TASK DETAILS:
Exclude every picture. Output verbatim the lines from the one containing "Goûter (gâteaux, biscuits...) (54, 650)" to the end of the data.

[Stored records]
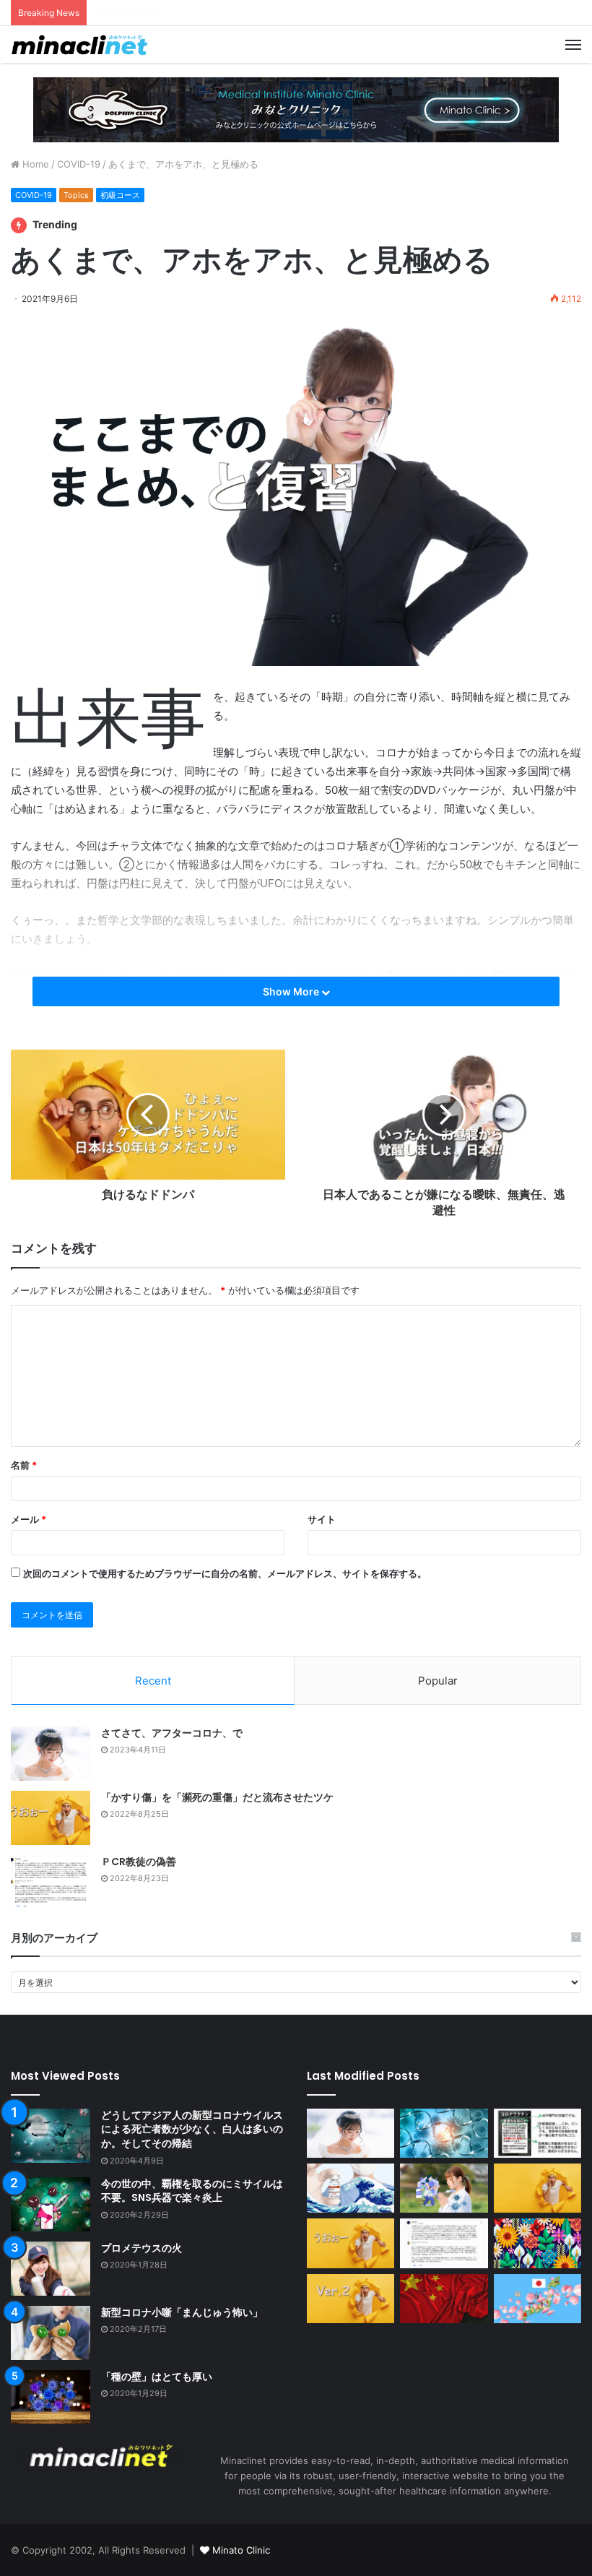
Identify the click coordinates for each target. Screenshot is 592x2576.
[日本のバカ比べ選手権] (537, 2188)
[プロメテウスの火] (50, 2269)
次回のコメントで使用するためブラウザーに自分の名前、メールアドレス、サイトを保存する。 (225, 1573)
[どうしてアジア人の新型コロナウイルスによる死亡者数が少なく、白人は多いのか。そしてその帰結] (50, 2136)
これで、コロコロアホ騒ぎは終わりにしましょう (197, 12)
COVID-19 (78, 164)
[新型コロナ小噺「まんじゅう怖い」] (50, 2333)
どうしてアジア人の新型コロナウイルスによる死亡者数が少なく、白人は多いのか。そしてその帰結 (192, 2129)
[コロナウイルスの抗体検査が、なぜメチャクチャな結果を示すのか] (443, 2133)
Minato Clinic (241, 2550)
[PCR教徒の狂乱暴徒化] (350, 2298)
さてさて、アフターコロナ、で (172, 1733)
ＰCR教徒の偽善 (138, 1861)
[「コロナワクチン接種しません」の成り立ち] (537, 2133)
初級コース (120, 195)
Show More (292, 991)
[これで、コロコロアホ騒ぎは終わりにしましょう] (537, 2243)
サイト (322, 1519)
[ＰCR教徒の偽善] (50, 1882)
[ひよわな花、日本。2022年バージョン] (537, 2298)
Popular (438, 1680)
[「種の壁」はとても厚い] (50, 2397)
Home (34, 164)
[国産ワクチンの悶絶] (350, 2188)
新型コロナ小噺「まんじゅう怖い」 (182, 2312)
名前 (24, 1465)
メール (28, 1519)
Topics (76, 195)
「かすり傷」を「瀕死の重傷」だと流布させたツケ (217, 1797)
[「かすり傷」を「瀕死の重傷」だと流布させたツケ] (50, 1818)
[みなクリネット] (79, 44)
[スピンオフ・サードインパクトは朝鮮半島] (443, 2298)
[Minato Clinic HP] (296, 109)
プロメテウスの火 (141, 2248)
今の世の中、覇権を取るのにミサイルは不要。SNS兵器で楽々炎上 (192, 2191)
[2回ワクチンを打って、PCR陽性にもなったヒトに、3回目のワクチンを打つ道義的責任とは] (443, 2188)
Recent (153, 1680)
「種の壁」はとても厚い (156, 2376)
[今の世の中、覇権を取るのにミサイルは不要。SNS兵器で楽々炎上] (50, 2204)
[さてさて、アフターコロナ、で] (50, 1753)
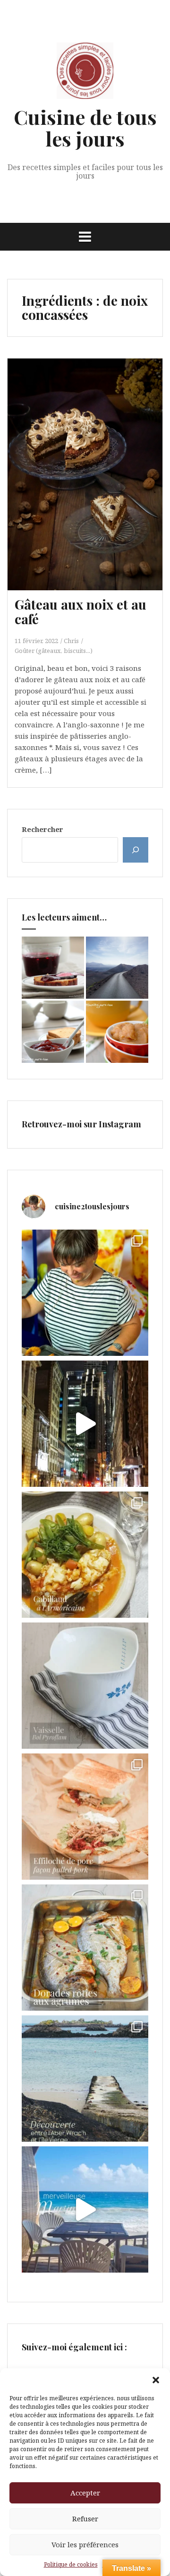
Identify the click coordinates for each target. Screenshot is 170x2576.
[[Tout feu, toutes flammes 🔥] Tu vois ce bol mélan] (85, 1685)
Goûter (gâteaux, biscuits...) (54, 650)
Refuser (85, 2518)
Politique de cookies (71, 2564)
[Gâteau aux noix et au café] (92, 477)
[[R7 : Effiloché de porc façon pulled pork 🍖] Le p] (85, 1816)
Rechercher (42, 829)
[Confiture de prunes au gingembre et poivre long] (53, 1032)
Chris (71, 640)
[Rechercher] (135, 850)
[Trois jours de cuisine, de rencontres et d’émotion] (85, 1293)
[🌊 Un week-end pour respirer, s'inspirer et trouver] (85, 2078)
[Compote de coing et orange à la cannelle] (117, 1032)
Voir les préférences (85, 2544)
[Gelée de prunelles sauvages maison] (53, 968)
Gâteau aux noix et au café (80, 611)
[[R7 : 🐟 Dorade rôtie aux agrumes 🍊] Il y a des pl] (85, 1947)
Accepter (85, 2492)
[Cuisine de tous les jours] (85, 73)
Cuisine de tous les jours (85, 128)
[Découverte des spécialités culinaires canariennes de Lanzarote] (117, 968)
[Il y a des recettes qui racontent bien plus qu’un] (85, 1555)
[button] (156, 2380)
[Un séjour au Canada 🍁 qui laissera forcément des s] (85, 1424)
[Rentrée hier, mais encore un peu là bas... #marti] (85, 2209)
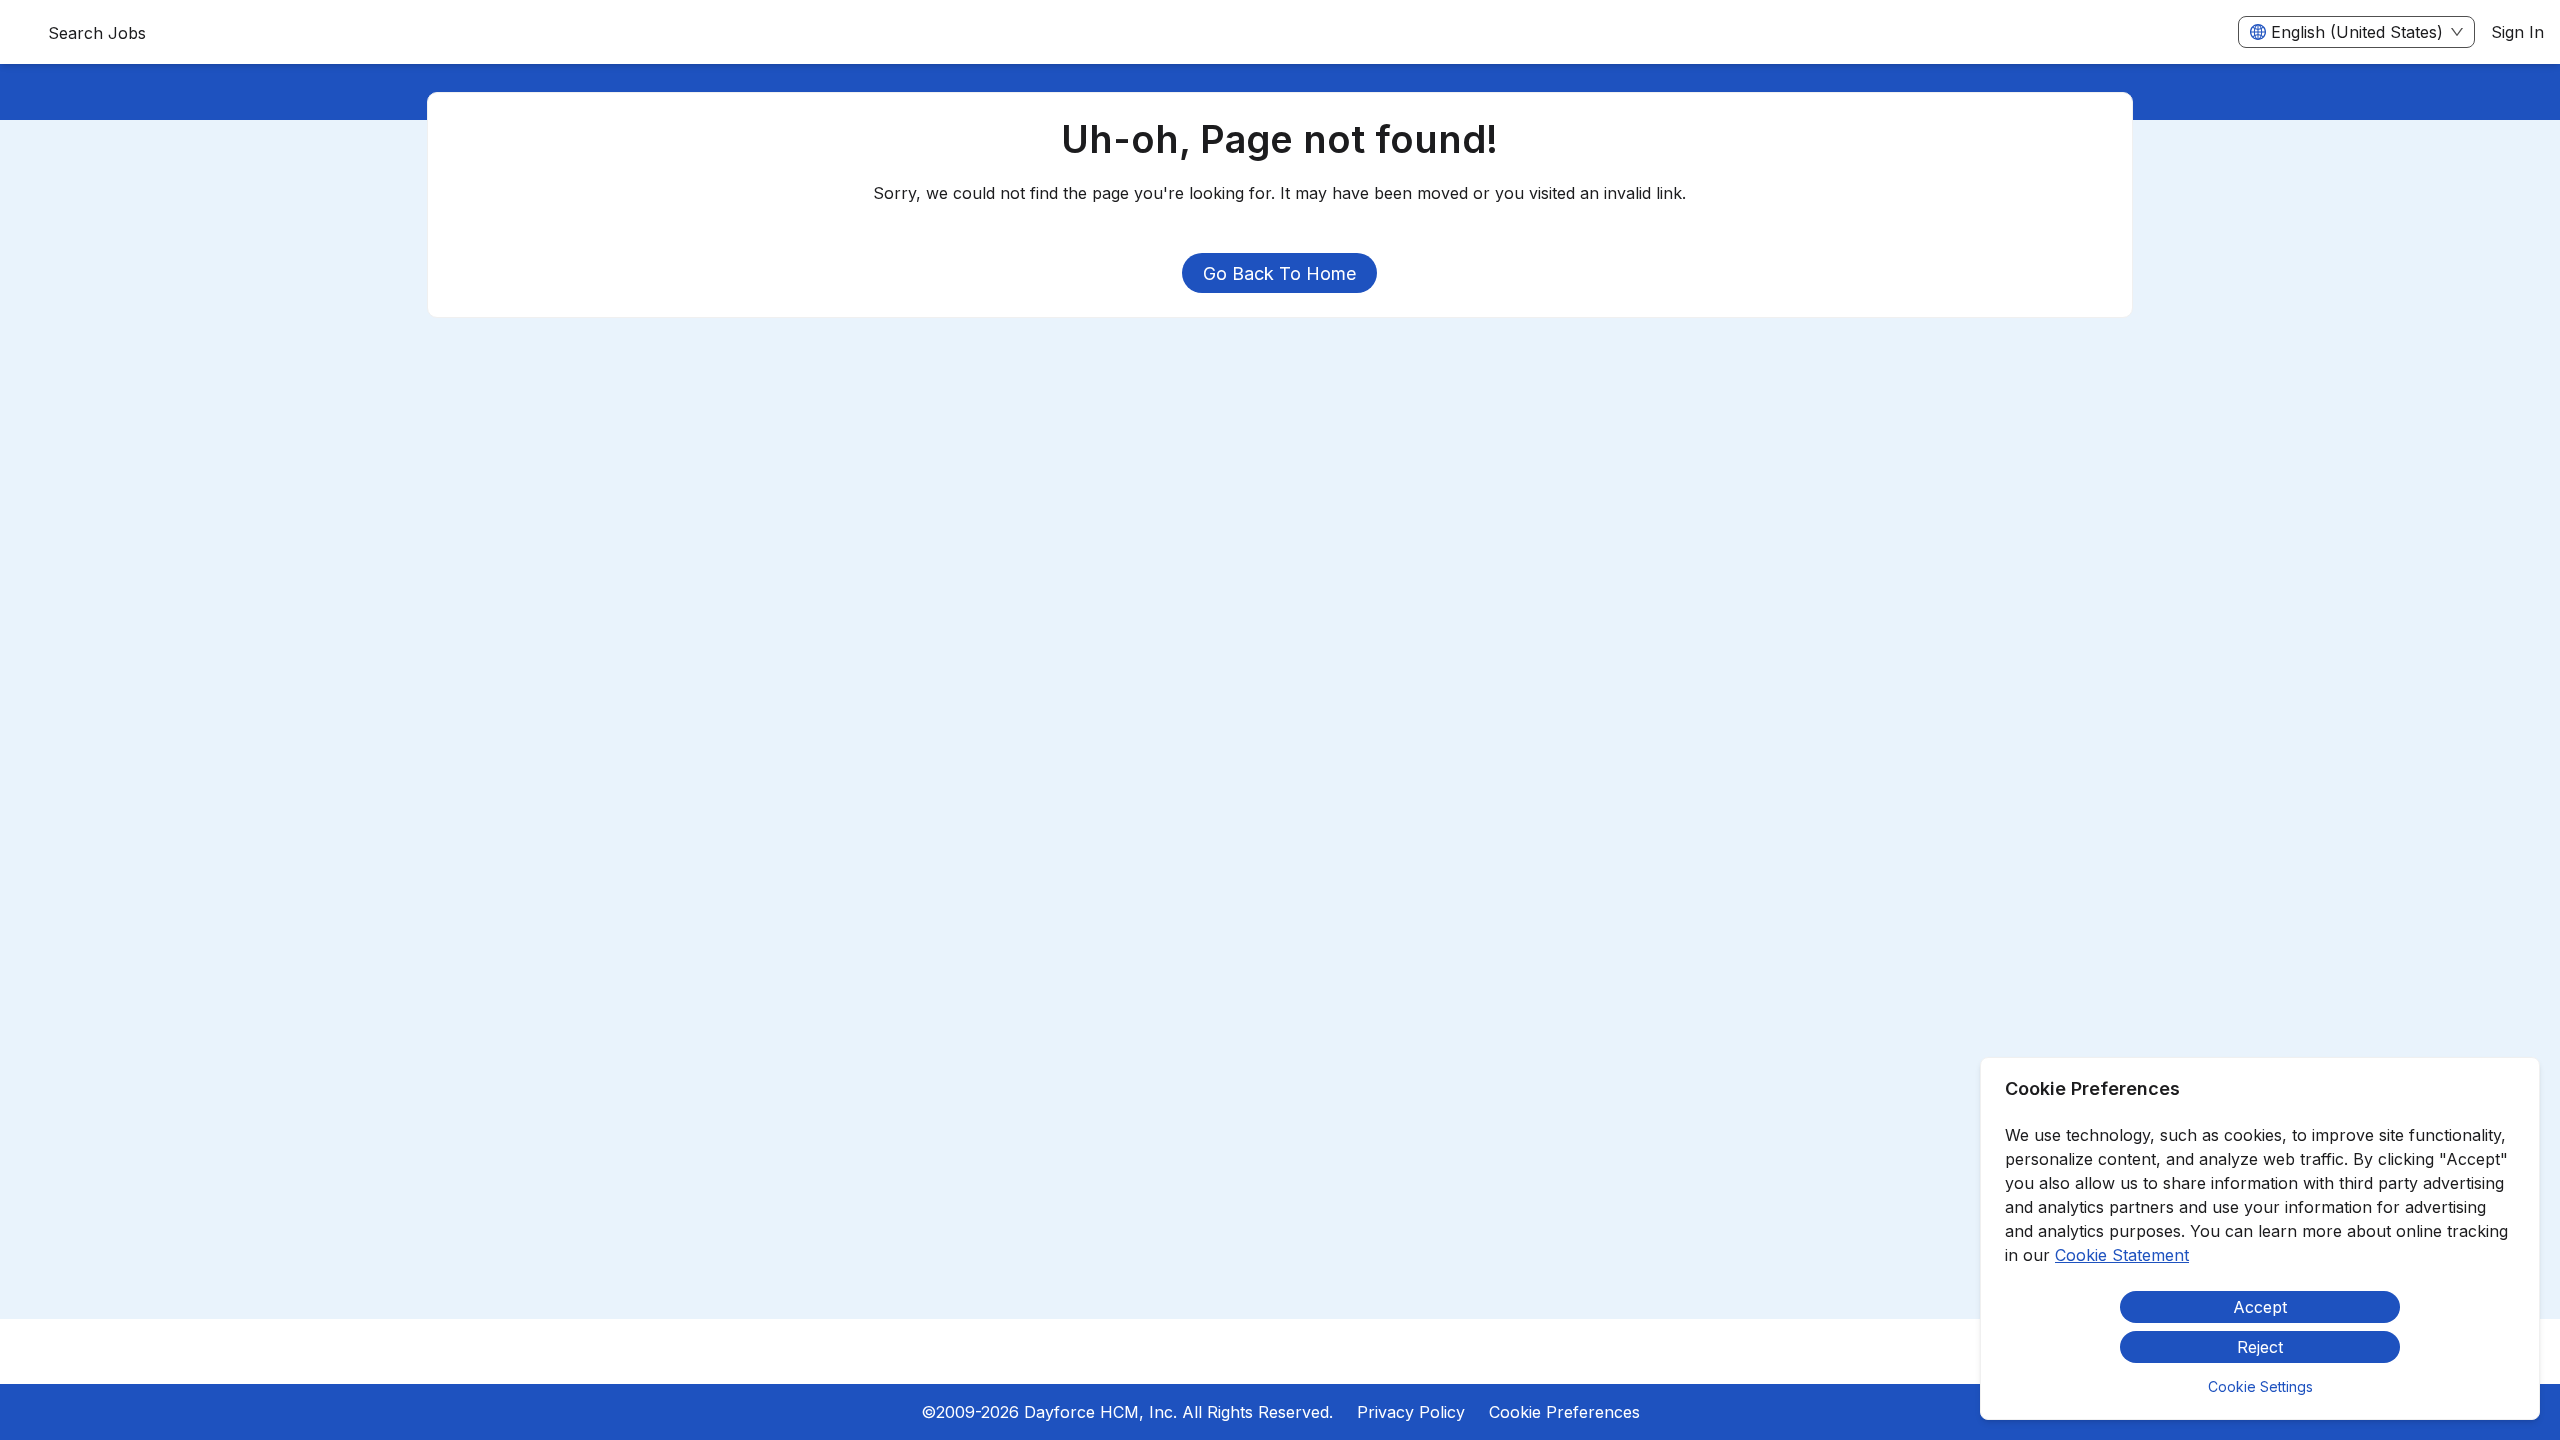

WRITTEN REPLY:
Goûter (gâteaux, biscuits...) (54, 650)
Refuser (85, 2518)
Politique de cookies (71, 2564)
[Gâteau aux noix et au café] (92, 477)
[[R7 : Effiloché de porc façon pulled pork 🍖] Le p] (85, 1816)
Rechercher (42, 829)
[Confiture de prunes au gingembre et poivre long] (53, 1032)
Chris (71, 640)
[Rechercher] (135, 850)
[Trois jours de cuisine, de rencontres et d’émotion] (85, 1293)
[🌊 Un week-end pour respirer, s'inspirer et trouver] (85, 2078)
[Compote de coing et orange à la cannelle] (117, 1032)
Voir les préférences (85, 2544)
[Gelée de prunelles sauvages maison] (53, 968)
Gâteau aux noix et au café (80, 611)
[[R7 : 🐟 Dorade rôtie aux agrumes 🍊] Il y a des pl] (85, 1947)
Accepter (85, 2492)
[Cuisine de tous les jours] (85, 73)
Cuisine de tous les jours (85, 128)
[Découverte des spécialités culinaires canariennes de Lanzarote] (117, 968)
[Il y a des recettes qui racontent bien plus qu’un] (85, 1555)
[button] (156, 2380)
[Un séjour au Canada 🍁 qui laissera forcément des s] (85, 1424)
[Rentrée hier, mais encore un peu là bas... #marti] (85, 2209)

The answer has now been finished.